> **What you are asked to do**: Copy the listing below verbatim, starting from its first line and ending with the line containing "[x=535, y=380]", with both ends included. Leave the pictures out of your copy.

> **Records for pointing at text and elements**:
* * *
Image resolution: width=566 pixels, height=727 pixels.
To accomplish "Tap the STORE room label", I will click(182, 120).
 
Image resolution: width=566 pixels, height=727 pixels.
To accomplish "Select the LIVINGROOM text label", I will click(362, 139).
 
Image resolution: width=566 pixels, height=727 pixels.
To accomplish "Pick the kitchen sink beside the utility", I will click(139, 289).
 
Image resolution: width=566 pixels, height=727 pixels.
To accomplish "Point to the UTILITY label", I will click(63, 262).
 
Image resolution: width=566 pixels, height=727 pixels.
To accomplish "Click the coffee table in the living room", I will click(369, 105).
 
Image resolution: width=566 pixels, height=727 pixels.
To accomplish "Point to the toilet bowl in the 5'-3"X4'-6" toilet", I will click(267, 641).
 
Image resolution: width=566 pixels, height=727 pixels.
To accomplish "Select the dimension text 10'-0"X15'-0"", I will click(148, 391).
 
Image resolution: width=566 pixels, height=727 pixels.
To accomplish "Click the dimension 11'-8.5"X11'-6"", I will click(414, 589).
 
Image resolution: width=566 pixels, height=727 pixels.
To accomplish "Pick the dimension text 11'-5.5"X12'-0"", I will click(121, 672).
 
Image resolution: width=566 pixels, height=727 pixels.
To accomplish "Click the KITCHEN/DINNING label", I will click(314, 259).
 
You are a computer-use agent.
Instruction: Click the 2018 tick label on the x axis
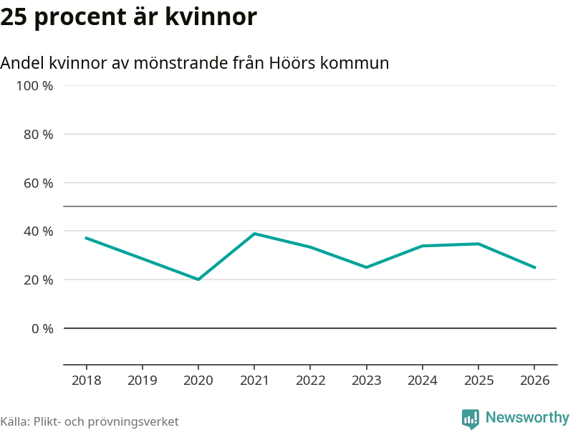[x=86, y=380]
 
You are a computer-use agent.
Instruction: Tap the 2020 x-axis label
[x=198, y=380]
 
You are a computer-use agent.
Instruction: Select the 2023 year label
[x=367, y=380]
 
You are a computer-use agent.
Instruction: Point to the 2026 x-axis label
[x=535, y=380]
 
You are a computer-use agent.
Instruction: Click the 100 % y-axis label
[x=35, y=86]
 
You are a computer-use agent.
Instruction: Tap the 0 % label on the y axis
[x=42, y=328]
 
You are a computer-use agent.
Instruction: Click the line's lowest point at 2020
[x=198, y=280]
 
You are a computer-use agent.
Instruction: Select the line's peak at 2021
[x=254, y=234]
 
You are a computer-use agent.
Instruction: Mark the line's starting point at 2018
[x=86, y=238]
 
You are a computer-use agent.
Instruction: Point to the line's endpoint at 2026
[x=535, y=267]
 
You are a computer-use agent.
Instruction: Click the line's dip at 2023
[x=367, y=267]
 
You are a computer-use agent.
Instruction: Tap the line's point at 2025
[x=478, y=244]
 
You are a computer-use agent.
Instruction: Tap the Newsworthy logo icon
[x=471, y=419]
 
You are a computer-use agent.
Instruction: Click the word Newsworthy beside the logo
[x=527, y=417]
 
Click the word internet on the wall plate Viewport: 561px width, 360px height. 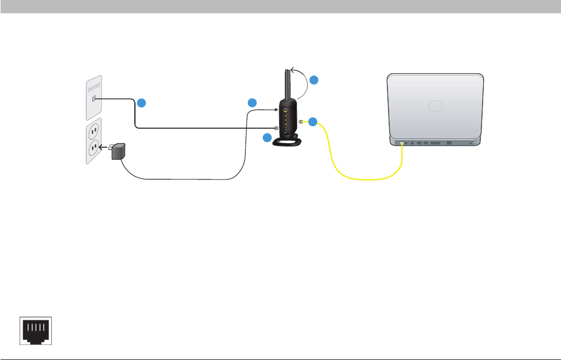coord(93,87)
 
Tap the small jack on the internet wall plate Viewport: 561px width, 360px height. coord(94,99)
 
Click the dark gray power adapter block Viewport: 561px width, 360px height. coord(119,152)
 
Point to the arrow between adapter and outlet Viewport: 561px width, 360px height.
* * *
> **Full solution**:
Image resolution: width=566 pixels, height=727 pixels.
To accomplish "Tap the STORE room label", I will click(182, 120).
 
Image resolution: width=566 pixels, height=727 pixels.
To accomplish "Select the LIVINGROOM text label", I will click(362, 139).
 
Image resolution: width=566 pixels, height=727 pixels.
To accomplish "Pick the kitchen sink beside the utility", I will click(139, 289).
 
Image resolution: width=566 pixels, height=727 pixels.
To accomplish "Point to the UTILITY label", I will click(63, 262).
 
Image resolution: width=566 pixels, height=727 pixels.
To accomplish "Click the coffee table in the living room", I will click(369, 105).
 
Image resolution: width=566 pixels, height=727 pixels.
To accomplish "Point to the toilet bowl in the 5'-3"X4'-6" toilet", I will click(267, 641).
 
Image resolution: width=566 pixels, height=727 pixels.
To accomplish "Select the dimension text 10'-0"X15'-0"", I will click(148, 391).
 
Image resolution: width=566 pixels, height=727 pixels.
To accomplish "Click the dimension 11'-8.5"X11'-6"", I will click(414, 589).
 
Image resolution: width=566 pixels, height=727 pixels.
To accomplish "Pick the dimension text 11'-5.5"X12'-0"", I will click(121, 672).
 
Image resolution: width=566 pixels, height=727 pixels.
To accomplish "Click the KITCHEN/DINNING label", I will click(314, 259).
 
You are a computer-use agent.
Instruction: Click the 2018 tick label on the x axis
[x=86, y=380]
 
You are a computer-use agent.
Instruction: Tap the 2020 x-axis label
[x=198, y=380]
 
You are a computer-use agent.
Instruction: Select the 2023 year label
[x=367, y=380]
 
You are a computer-use agent.
Instruction: Point to the 2026 x-axis label
[x=535, y=380]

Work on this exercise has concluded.